Tuvimos en casa una tortuga (no estaban protegidas aún), cobayo, canarios (que soltábamos en el living), hámster, conejo (que aprendió a abrir los picaportes de un salto) y finalmente ya casi de adolescentes, gato. Pero nunca perro. Y no era capricho: toda esa larga y variada lista de especies requería atención y compromiso, pero no requerían pasear por el barrio para socializar con sus congéneres, y podían quedarse al cuidado de otros con relativa facilidad si salíamos de viaje. El mensaje era claro: un perro es cosa seria.

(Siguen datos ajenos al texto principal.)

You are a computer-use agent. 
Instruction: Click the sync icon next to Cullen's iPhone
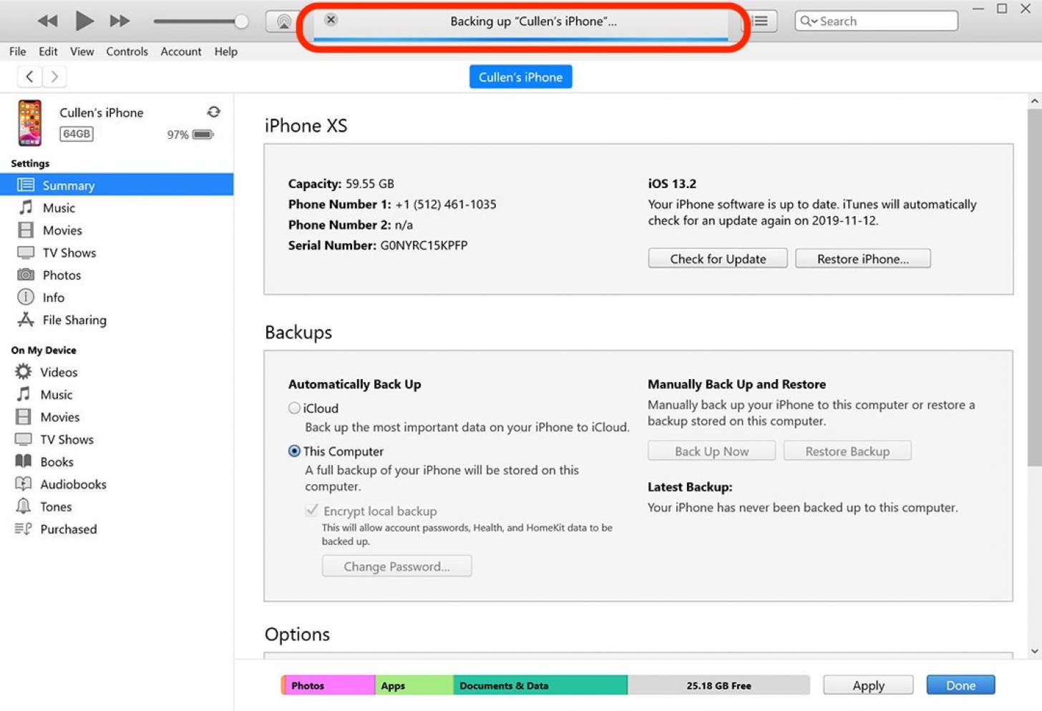[213, 112]
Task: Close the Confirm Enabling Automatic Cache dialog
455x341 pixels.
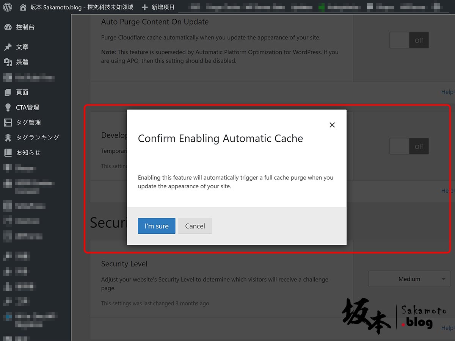Action: tap(332, 125)
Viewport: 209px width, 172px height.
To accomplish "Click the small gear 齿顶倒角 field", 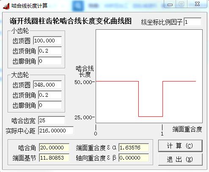I will click(50, 51).
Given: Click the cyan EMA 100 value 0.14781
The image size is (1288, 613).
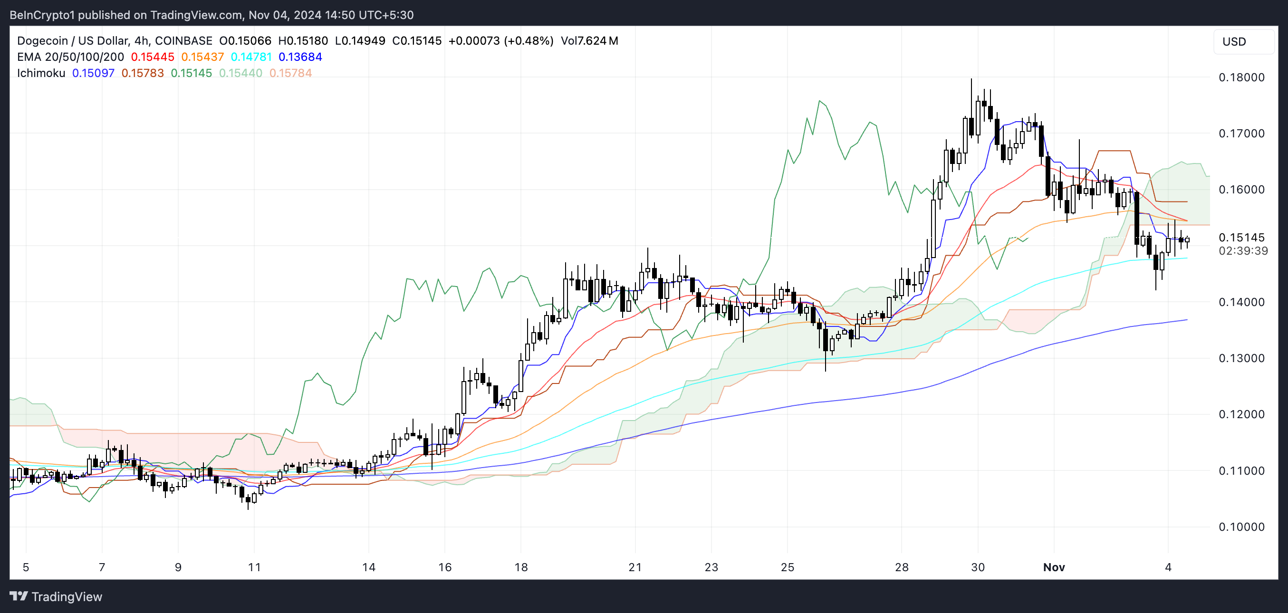Looking at the screenshot, I should pyautogui.click(x=251, y=57).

Varias décadas y cinco perros después, dedico buena parte de mi tiempo a transmitir precisamente eso, cómo cuidar de manera responsable y convivir de manera armoniosa con nuestros perros. Y el paso cero del cuidado responsable es definir con total honestidad si uno está en condiciones de incorporar a su familia un animal por los próximos diez, doce, tal vez hasta quince años. Todo viaje, mudanza y cambio de rutinas durante todo ese tiempo tendrá que contemplar al integrante canino. ¿La cabaña en Calamuchita admite perros? ¿Con quién se quedará nuestro canino de cabecera cuando viajemos a conocer el glaciar Perito Moreno? El departamento que nos encanta para alquilar por los próximos tres años, ¿admite animales?
Todos estos desafíos se pueden resolver, pero habrá que estar dispuestos a enfrentarlos. La decisión no puede estar basada en el irrefrenable impulso ante un cachorrito ofrecido alegremente en un parque, ni en el sacrificio asumido a regañadientes "porque me lo pidieron los chicos". El perro es responsabilidad de los adultos, para disfrutar con la familia. Los chicos podrán ayudar ocasionalmente, pero poner sobre sus hombros la supervivencia y el bienestar de un animal es una crueldad para ambas partes.
Nos bombardean imágenes donde la felicidad familiar insuperable incluye al cachorro correteando con los (por lo menos dos) hijitos sonrientes de joven pareja. Y resulta tentador pensar que podemos comprar esa felicidad en cómodas cuotas buscando en internet perritos parecidos al de la publicidad Pero no hay plan de pagos que cubra el cariño, la paciencia, la dedicación que requiere la crianza y el cuidado de un perro. En cambio, si el motor es el disfrute, si el paseo diario nos divierte y entusiasma, si estamos dispuestos a sintonizar nuestras emociones con las de un compañero de otra especie... entonces sí tendremos todos en la familia una maravillosa vida de perros.